[Prompt] The data below holds a line containing "Task: Remove DECAL, X-ONE using trash icon" and a line containing "The height and"; please quote exactly those two lines and every line between them, and nothing else.

[Supplied information]

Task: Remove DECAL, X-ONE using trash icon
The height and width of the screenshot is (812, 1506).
==
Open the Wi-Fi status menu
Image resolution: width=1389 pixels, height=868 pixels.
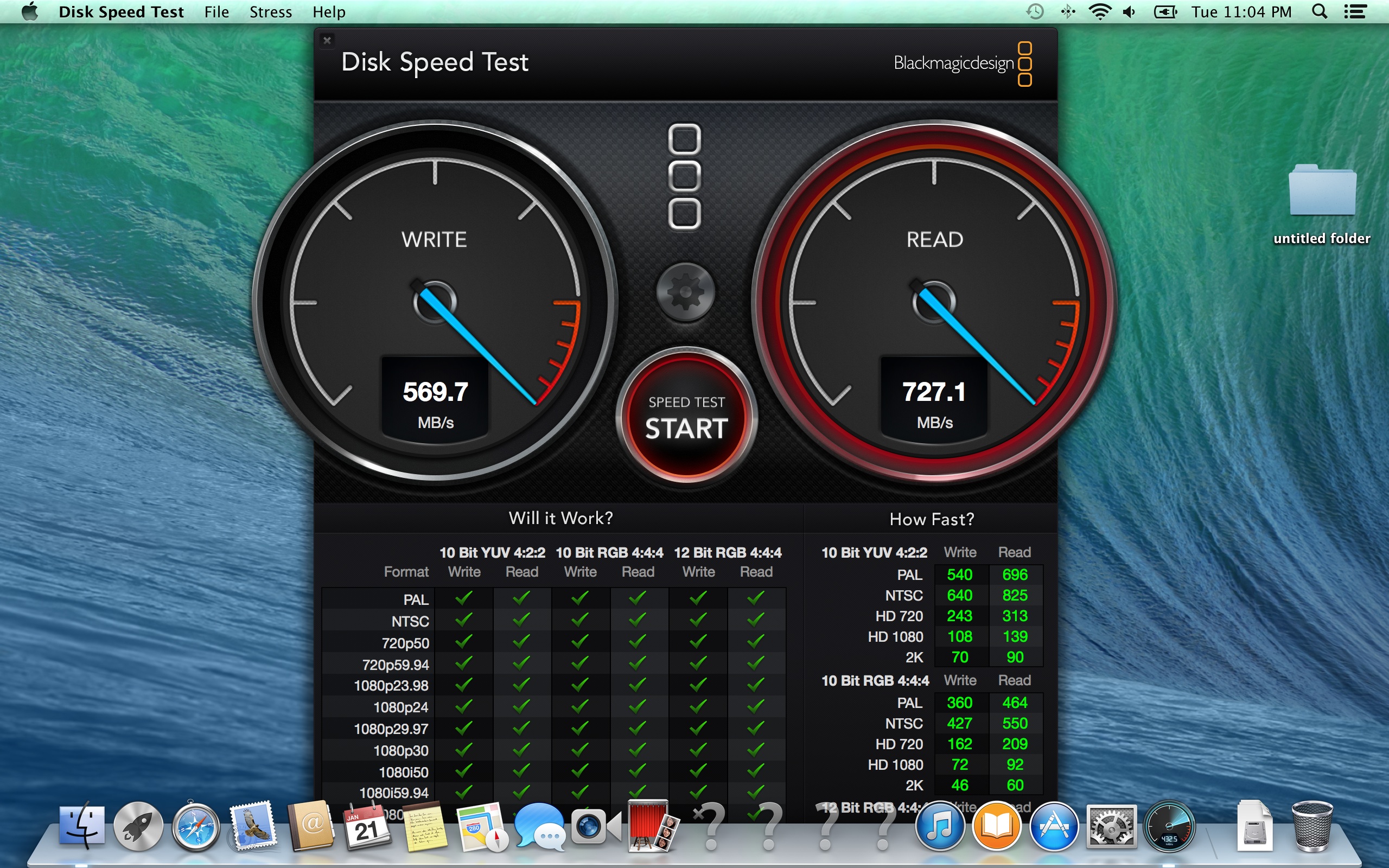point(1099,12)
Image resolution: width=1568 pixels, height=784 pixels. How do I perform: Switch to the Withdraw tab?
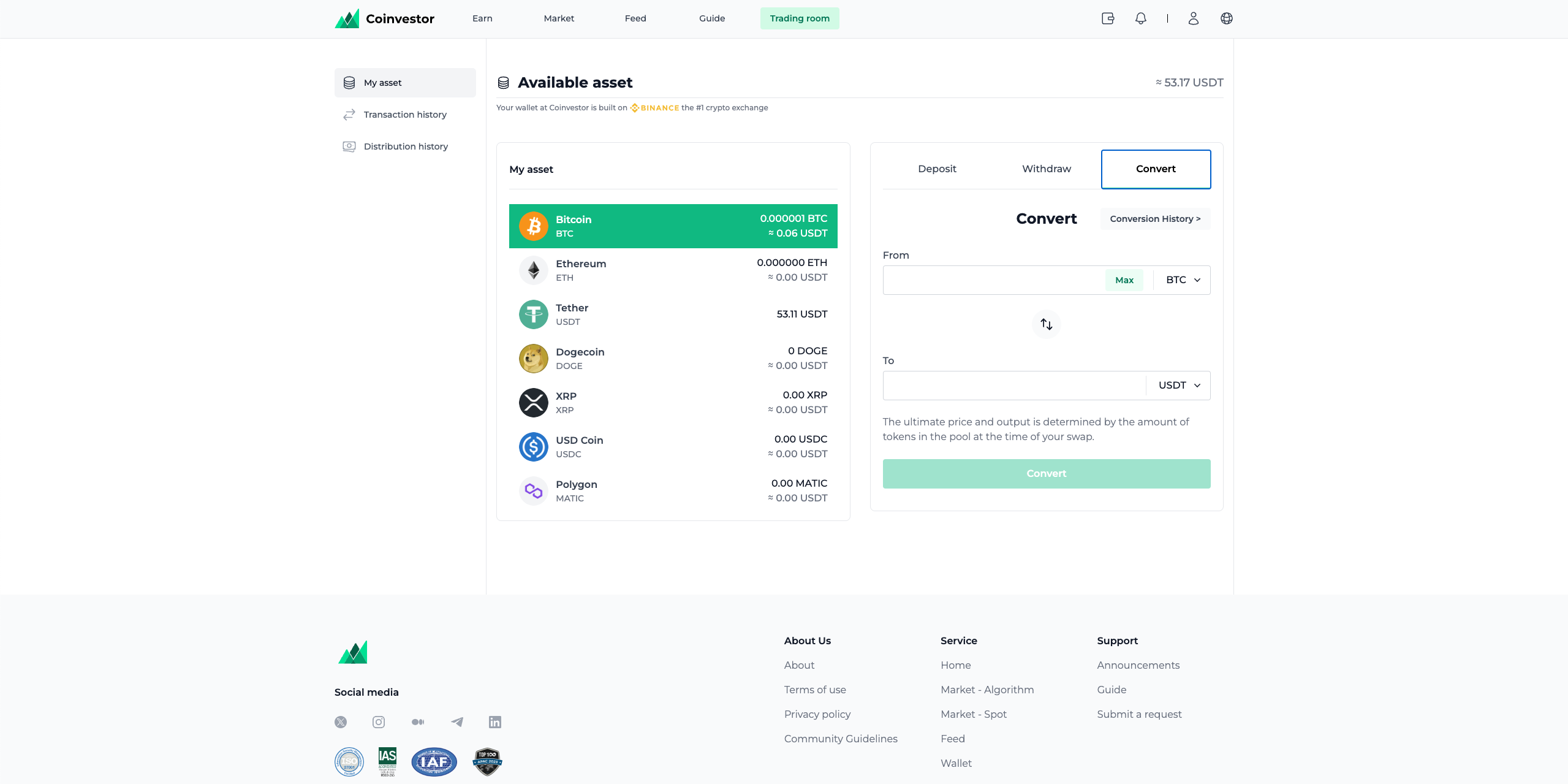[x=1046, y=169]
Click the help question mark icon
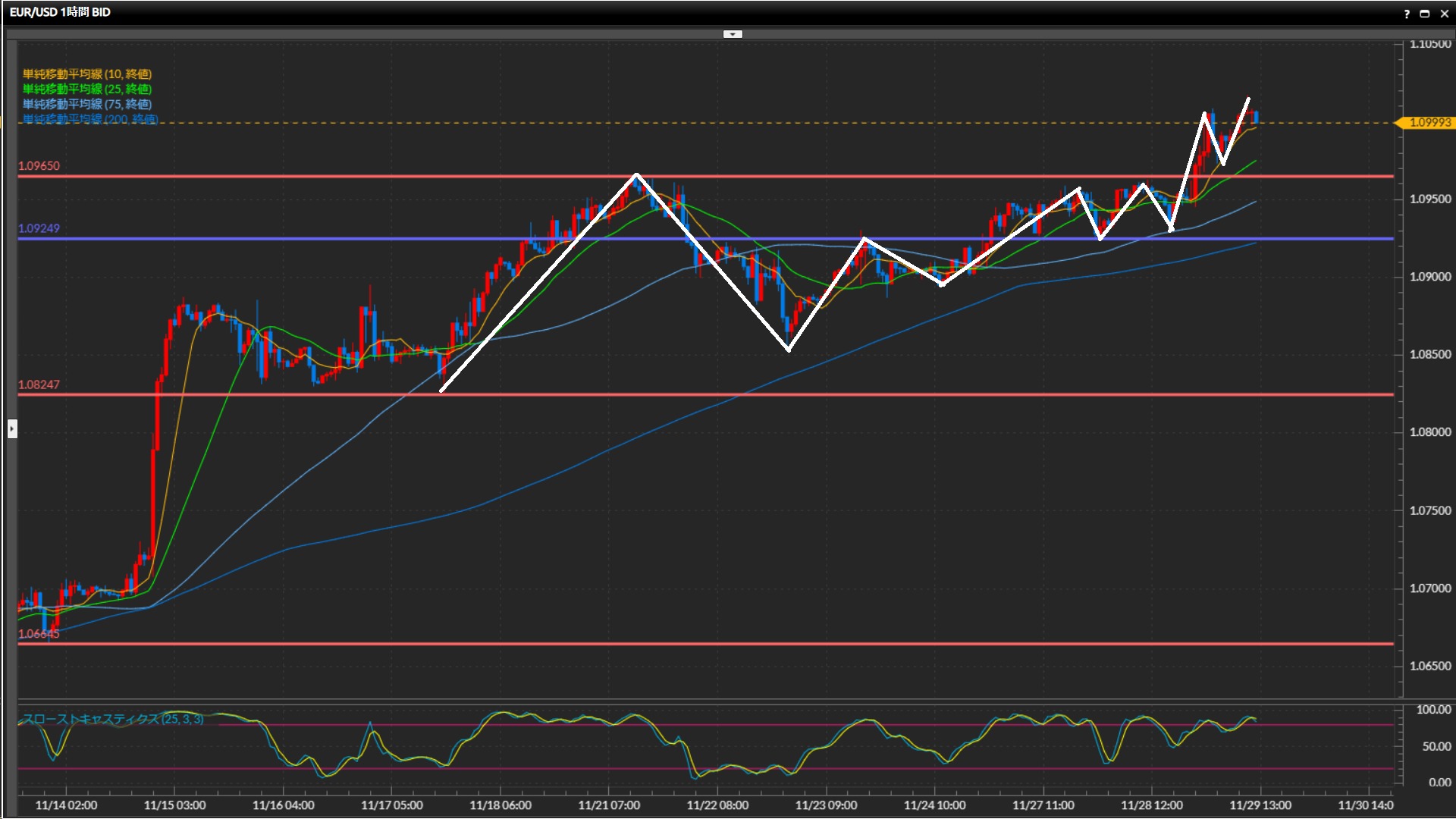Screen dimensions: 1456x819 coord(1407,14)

[Answer to this problem]
Task: Remove DECAL, X-ONE using trash icon
The height and width of the screenshot is (812, 1506).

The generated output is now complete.